⟨

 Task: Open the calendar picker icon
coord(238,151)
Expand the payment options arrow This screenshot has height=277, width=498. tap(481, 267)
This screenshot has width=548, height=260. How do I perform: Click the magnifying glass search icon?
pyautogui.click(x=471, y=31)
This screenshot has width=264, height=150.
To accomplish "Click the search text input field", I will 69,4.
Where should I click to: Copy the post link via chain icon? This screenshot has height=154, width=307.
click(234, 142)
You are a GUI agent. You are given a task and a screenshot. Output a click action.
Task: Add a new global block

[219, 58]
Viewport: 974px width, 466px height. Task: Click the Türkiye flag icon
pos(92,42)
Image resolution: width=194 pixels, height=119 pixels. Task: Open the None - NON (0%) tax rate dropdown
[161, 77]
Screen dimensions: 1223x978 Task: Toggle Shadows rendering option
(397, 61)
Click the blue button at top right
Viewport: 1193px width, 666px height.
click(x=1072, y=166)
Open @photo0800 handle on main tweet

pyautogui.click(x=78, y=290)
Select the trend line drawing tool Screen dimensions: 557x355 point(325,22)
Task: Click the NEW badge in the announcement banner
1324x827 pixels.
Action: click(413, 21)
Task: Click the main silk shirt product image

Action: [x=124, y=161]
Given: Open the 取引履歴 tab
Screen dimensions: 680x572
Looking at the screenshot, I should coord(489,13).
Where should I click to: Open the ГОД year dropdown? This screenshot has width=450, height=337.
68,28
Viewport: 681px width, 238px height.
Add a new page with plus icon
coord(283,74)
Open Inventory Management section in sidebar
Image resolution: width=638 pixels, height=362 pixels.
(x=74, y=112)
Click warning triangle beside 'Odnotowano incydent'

⟩

- [Exercise requirements]:
Respond with an exact reproduction of the lines running from the one that contains "Viewport: 681px width, 238px height." through the end of the material.

- [Worked solution]:
Viewport: 681px width, 238px height.
Add a new page with plus icon
coord(283,74)
Open Inventory Management section in sidebar
Image resolution: width=638 pixels, height=362 pixels.
(x=74, y=112)
Click warning triangle beside 'Odnotowano incydent'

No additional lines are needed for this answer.